• _Directions for this task_: In the entries that follow, the lines from the one with "Our Daily_Specials (51, 729)" through the one with "Parker's Clothing (46, 1098)" are the ones to write out, exactly and with both ends included. Nothing else should appear.

• _Study material_:
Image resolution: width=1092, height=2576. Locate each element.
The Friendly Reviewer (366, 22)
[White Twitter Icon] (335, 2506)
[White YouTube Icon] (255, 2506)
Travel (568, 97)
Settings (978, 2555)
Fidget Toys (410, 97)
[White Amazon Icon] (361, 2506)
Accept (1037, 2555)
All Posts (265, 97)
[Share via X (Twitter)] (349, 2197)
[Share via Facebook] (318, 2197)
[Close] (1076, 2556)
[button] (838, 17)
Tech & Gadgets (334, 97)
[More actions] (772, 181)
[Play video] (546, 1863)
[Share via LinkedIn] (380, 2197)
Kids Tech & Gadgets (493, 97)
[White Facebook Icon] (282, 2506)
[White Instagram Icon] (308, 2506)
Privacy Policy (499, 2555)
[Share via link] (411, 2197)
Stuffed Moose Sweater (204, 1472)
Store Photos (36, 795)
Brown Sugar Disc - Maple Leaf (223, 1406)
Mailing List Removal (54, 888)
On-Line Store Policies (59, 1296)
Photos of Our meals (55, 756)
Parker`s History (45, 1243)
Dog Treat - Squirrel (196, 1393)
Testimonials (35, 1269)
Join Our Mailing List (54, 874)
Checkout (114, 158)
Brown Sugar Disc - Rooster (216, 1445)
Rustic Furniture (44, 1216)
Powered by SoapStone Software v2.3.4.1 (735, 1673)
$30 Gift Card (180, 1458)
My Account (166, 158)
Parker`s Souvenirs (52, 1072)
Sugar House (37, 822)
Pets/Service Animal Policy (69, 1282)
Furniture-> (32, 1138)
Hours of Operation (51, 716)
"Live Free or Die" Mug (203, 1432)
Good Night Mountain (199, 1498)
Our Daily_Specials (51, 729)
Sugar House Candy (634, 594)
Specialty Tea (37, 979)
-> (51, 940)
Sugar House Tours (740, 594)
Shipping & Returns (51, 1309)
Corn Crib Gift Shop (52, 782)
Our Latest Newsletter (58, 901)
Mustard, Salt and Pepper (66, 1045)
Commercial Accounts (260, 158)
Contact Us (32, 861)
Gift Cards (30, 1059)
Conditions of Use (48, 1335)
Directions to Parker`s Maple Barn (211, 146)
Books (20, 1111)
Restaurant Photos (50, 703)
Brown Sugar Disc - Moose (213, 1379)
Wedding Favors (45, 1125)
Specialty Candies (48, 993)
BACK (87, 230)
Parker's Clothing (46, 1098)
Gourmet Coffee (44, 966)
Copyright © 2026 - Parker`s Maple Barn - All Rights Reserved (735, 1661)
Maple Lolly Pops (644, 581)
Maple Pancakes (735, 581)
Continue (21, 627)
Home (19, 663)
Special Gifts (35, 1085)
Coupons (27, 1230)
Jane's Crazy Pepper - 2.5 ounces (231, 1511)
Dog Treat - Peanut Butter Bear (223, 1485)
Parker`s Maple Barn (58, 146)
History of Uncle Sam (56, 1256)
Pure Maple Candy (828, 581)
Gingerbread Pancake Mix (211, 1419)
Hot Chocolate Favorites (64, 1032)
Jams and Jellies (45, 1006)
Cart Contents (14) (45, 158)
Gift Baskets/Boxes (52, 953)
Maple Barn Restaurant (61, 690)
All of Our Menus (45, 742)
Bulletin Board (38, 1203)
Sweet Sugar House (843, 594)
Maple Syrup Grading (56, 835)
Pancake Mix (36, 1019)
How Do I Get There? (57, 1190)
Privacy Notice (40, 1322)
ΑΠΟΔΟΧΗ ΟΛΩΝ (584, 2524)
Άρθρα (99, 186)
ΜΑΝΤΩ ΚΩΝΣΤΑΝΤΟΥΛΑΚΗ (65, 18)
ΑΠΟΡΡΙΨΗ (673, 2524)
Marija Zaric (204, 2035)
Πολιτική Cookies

• _Task result_:
Our Daily_Specials (51, 729)
Sugar House Candy (634, 594)
Specialty Tea (37, 979)
-> (51, 940)
Sugar House Tours (740, 594)
Shipping & Returns (51, 1309)
Corn Crib Gift Shop (52, 782)
Our Latest Newsletter (58, 901)
Mustard, Salt and Pepper (66, 1045)
Commercial Accounts (260, 158)
Contact Us (32, 861)
Gift Cards (30, 1059)
Conditions of Use (48, 1335)
Directions to Parker`s Maple Barn (211, 146)
Books (20, 1111)
Restaurant Photos (50, 703)
Brown Sugar Disc - Moose (213, 1379)
Wedding Favors (45, 1125)
Specialty Candies (48, 993)
BACK (87, 230)
Parker's Clothing (46, 1098)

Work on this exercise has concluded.